Le Guillerm avance en sceptique, pense avec son corps, là où il vit, il éprouve pour savoir, ne se satisfait d’aucun postulat préétabli. Il pratique une science de l’idiot qui lui appartient en propre. Il se verrait plutôt alchimiste. Ses axes de recherche sont autonomes, mais reliés. Ils peuvent se ramifier, se transformer l’un l’autre, et parfois se traverser, sans ordre prédéterminé, ni hiérarchie. Leur organisation est rhizomatique : acentrée, à points d’entrée et de sortie multiples. Une manière “nomade” de structurer les observations au sens où l’entendent Deleuze et Guattari, une forme de pensée qui suit une ligne de fuite et ne se laisse pas prendre dans les mailles des forces institutionnelles (2).
Rebelle donc aux ordres établis, il invente son propre vocabulaire “Architextures”, “Aalu”, “Mantines”, “L’Irréductible” pour se démarquer de postulats scientifiques repérés, comme si les principes déjà posés pouvaient frelater son ambition. Il crée sa propre mathématique des formes de l’Univers; une mathématique d’intuition, fondée sur l’expérimentation et l’analogie, qui n’a de valeur que par sa singularité d’interprétation du réel. L’artiste circonscrit son champ, il s’agit bien de mettre de l’ordre dans ses chaos intérieurs et non de dessiner un paysage cosmique avéré, validé. Johann Le Guillerm le sait, il ne fera pas le tour de son sujet, le paysage qu’il dessine est faux.

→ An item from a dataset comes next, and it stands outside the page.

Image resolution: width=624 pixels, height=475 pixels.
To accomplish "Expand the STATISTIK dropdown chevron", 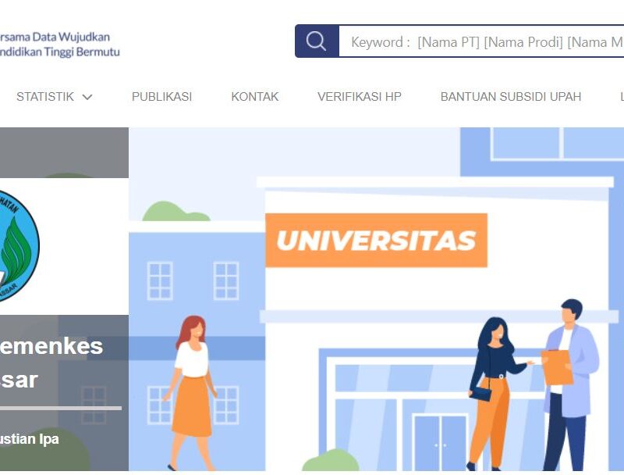I will coord(87,97).
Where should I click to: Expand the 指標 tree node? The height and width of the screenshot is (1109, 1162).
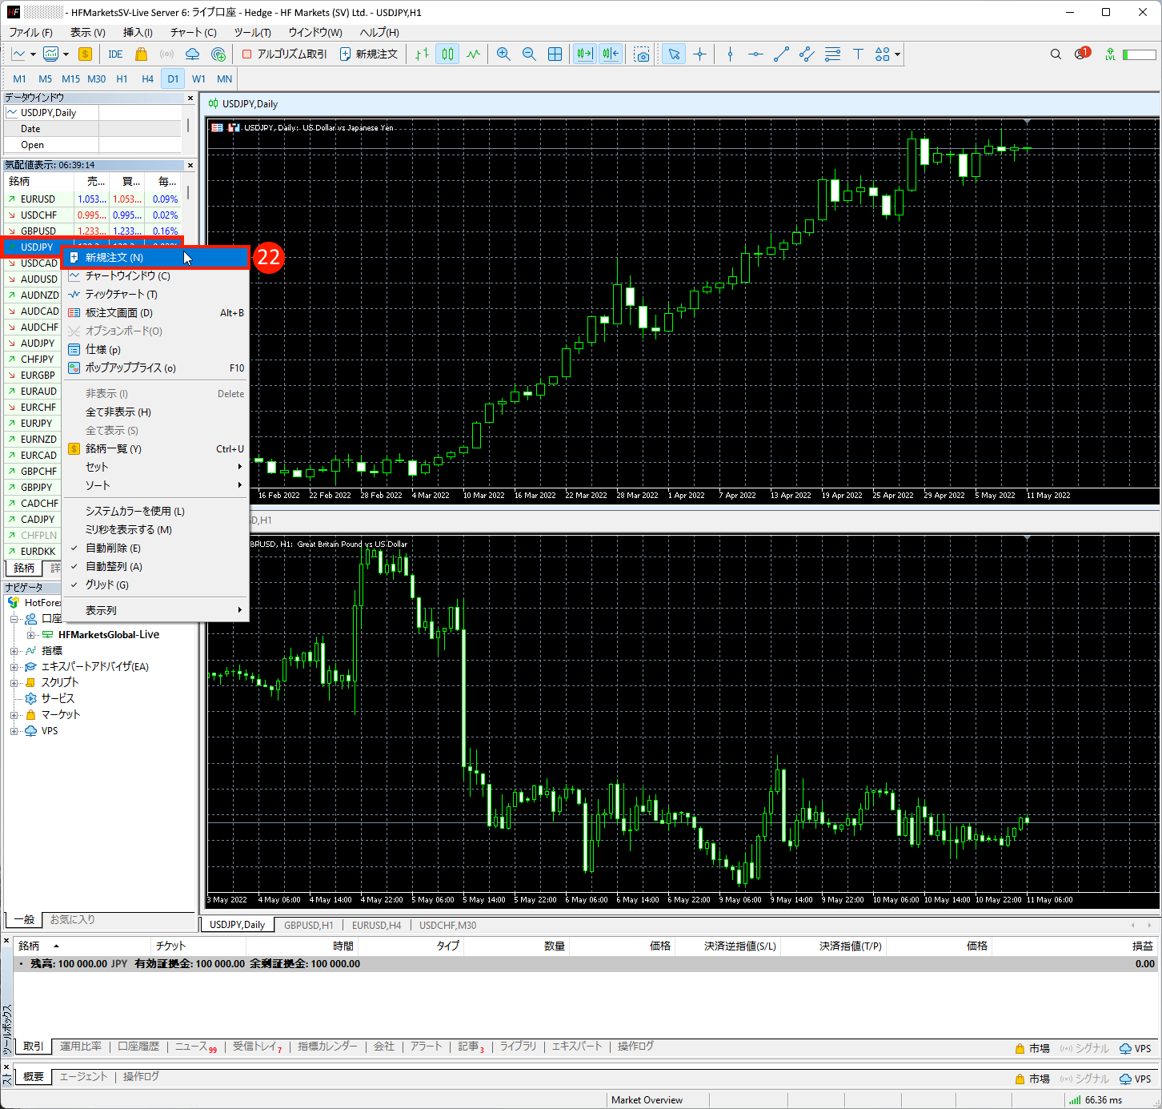[14, 651]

Attraction n’est donc pas un prurit scientiste. C’est une reconstruction poétique d’une planète sans lieu qui s’écarte des chemins tracés pour créer de nouvelles alternatives en résistance radicale aux prêts-à-penser et à rêver en perturbant les évidences, en déplaçant les certitudes. Cette recherche vise à la possibilité de penser par soi-même le monde pour ne pas l’endurer. En ce sens, la démarche est artistique, voire politique, mais peu soupçonnable de rationalisme. La force d’un artiste est de pouvoir reconsidérer le monde qu’il voit. Qu’importe que les chemins empruntés soient faux, infondés, fragmentaires, l’essentiel est les utopies qu’ils promettent.
Un enseignant chercheur en physique de l’Université de Lille 1 me confiait un jour à son propos, il accomplit un vieux rêve de chercheur, pouvoir remettre en cause tous les postulats, ce que nous ne faisons jamais parce que sinon nous ne pourrions pas avancer. Mais ce qui induit aussi que nous pouvons travailler sur des principes faux… Johann Le Guillerm est une utopie de scientifique. Un vrai chercheur, libre.
Anne Quentin
critique dramatique
publié dans MCD #81, “Arts & Sciences”, mars / mai 2016
(1) Entretien avec l’auteure pour la brochure du Festival d’Avignon, 2008.
(2) Deleuze Gilles, Guattari Félix, Rhizome, introduction à Mille Plateaux, Paris, Les Éditions de Minuit, 1980.